Linnich: Liefert Linnicher Wahlkampf Grund zur Klage?

Linnich: Liefert Linnicher Wahlkampf Grund zur Klage?

Nach der Bürgermeisterwahl in Linnich am 13. September waren die Karten klar verteilt: SPD-Kandidatin Marion Schunck-Zenker hatte als ungekrönte „Königin der Wählerherzen“ 40,7 Prozent der Stimmen erreicht und vor der anstehenden Stichwahl einen sehr deutlichen Vorsprung zu Amtsinhaber Wolfgang Witkopp, der im ersten Wahlgang lediglich 20,1 Prozent der Stimmen gesammelt hatte.

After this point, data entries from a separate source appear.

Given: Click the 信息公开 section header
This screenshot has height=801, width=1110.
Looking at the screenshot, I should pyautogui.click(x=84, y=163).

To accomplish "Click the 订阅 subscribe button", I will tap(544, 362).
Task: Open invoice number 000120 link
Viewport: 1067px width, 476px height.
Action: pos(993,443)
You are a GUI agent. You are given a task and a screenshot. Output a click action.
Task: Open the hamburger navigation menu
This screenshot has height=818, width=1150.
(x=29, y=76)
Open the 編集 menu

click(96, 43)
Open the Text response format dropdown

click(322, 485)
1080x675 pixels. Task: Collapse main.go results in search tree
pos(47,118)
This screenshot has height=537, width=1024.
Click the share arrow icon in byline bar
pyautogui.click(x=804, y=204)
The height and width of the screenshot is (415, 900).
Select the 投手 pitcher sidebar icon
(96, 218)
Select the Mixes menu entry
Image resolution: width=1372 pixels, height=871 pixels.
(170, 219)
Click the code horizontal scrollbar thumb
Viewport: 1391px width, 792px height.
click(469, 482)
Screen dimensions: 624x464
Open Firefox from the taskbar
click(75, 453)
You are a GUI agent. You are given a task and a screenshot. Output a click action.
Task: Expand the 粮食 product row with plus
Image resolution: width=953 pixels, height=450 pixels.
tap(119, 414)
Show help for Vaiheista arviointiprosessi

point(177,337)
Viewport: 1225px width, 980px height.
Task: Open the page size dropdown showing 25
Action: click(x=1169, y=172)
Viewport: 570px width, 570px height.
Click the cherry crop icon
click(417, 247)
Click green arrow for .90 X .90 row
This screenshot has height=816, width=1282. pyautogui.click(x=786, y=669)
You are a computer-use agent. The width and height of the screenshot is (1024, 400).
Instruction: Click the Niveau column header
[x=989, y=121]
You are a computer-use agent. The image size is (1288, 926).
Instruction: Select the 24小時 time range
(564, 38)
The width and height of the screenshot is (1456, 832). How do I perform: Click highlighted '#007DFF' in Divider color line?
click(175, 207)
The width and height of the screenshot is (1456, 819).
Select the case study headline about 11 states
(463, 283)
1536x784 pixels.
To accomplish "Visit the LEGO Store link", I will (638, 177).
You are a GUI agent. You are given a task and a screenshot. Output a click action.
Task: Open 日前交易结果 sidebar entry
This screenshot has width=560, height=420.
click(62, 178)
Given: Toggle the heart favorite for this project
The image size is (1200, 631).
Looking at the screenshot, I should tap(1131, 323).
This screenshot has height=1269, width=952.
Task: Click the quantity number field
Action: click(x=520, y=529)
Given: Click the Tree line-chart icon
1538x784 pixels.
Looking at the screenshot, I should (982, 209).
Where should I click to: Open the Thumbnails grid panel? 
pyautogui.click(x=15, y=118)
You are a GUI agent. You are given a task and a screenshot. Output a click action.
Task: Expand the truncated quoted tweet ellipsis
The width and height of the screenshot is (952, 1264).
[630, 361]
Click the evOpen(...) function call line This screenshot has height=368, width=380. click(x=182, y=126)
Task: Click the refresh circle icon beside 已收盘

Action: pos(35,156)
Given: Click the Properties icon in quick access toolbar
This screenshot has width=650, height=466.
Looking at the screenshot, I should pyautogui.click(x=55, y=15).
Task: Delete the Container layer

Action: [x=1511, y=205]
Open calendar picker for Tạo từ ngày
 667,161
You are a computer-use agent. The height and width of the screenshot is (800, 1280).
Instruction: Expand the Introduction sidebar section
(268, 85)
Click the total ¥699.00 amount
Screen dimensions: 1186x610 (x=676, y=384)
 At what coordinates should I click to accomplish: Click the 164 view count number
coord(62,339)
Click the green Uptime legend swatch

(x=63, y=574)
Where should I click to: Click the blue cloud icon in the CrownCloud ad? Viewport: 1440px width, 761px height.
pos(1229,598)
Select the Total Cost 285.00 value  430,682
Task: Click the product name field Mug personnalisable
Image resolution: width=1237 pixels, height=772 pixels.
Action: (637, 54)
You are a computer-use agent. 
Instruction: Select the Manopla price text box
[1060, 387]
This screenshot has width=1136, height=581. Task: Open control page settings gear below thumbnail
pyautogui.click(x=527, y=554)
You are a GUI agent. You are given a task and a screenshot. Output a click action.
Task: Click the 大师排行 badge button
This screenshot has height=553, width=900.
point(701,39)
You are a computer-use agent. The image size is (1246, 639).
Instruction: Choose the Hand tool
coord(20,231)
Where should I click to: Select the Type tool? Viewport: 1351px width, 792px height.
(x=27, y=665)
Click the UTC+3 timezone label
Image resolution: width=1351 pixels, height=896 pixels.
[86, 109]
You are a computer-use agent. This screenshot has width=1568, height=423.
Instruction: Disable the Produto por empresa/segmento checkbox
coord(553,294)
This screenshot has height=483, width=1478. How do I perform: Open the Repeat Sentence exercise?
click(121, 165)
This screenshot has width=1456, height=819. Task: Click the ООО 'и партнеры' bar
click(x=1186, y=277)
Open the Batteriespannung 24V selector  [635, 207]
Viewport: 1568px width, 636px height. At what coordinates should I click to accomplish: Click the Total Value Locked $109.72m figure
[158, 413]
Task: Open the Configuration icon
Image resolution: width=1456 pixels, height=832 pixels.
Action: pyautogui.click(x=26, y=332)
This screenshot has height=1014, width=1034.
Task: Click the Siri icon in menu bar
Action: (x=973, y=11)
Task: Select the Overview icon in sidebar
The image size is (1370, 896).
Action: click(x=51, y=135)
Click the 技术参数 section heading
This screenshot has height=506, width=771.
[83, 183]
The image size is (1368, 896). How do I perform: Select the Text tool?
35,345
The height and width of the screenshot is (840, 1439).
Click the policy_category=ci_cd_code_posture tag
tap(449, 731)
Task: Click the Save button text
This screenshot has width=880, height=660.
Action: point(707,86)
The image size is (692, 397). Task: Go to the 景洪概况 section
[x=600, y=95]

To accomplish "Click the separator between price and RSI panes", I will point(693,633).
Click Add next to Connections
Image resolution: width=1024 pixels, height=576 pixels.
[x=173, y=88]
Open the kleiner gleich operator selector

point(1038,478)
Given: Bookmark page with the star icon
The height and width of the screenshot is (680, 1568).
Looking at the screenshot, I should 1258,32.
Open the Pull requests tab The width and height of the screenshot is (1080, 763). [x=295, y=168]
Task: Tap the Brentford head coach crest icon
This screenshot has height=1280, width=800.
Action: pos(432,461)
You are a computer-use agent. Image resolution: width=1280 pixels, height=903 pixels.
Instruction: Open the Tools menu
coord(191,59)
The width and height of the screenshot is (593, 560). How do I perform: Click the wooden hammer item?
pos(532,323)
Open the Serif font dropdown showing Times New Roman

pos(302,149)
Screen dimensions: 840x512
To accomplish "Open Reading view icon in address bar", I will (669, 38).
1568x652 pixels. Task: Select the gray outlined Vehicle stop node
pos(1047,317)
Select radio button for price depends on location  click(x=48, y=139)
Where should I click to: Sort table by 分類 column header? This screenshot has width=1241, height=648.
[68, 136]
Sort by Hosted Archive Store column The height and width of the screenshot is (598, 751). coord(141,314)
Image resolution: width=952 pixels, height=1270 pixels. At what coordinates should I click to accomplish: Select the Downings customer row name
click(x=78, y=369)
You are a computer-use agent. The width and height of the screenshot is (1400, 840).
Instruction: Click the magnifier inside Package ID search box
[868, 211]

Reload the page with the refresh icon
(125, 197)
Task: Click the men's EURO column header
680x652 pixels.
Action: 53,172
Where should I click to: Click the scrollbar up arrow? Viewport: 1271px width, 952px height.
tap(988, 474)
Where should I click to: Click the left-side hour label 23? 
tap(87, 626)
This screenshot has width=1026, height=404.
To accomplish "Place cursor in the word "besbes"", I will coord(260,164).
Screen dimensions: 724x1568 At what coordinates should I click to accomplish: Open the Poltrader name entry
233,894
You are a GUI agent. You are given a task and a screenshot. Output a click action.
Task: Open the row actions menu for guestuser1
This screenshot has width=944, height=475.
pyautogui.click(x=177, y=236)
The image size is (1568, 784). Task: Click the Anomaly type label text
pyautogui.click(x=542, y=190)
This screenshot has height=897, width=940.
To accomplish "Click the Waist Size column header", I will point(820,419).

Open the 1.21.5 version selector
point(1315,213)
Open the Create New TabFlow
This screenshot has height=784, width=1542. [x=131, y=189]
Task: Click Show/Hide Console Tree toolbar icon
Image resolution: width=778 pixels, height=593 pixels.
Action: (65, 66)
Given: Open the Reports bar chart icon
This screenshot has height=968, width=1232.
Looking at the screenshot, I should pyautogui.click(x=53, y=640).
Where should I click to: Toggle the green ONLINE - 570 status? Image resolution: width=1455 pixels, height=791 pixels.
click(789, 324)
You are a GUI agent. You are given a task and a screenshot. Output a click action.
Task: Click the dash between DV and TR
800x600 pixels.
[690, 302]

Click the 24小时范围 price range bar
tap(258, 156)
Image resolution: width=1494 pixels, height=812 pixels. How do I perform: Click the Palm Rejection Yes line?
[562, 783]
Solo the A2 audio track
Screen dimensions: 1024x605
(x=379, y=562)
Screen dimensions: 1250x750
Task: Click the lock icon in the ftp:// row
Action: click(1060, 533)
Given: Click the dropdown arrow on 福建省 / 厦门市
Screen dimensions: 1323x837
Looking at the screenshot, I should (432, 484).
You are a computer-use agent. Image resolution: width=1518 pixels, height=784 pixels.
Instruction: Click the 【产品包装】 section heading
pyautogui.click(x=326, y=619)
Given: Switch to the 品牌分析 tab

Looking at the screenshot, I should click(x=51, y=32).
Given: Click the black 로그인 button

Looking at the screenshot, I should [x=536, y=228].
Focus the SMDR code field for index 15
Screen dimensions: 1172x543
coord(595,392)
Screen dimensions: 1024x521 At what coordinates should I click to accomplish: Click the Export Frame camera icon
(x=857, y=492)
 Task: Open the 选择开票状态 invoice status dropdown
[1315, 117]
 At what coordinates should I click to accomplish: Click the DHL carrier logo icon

Möglicherweise ist Schunck-Zenkers Partei, der SPD, im weiteren Verlauf des Wahlkampf ein schwerer Fehler unterlaufen. Die fünf Ortsvorsteher mit rotem Parteibuch, die in Linnich, Glimbach, Gevenich, Boslar und Hottorf amtieren, haben mit einem Schreiben an die „lieben Mitbürger/innen“ offen dazu aufgerufen, in der Stichwahl am 27. September ihre Parteifreundin Schunck-Zenker als „zukünftige Bürgermeisterin zu wählen“.

Amtsinhaber Wolfgang Witkopp wehrt sich gegen „unlautere Wahlkampfhilfe“.

Vorgehensweise gerügt

„Hier hat es die Überschreitung von Grenzlinien gegeben“, rügt Amtsinhaber Witkopp diese Vorgehensweise scharf, denn die Ortsvorsteher seien als Ehrenbeamte „zur Neutralität verpflichtet“.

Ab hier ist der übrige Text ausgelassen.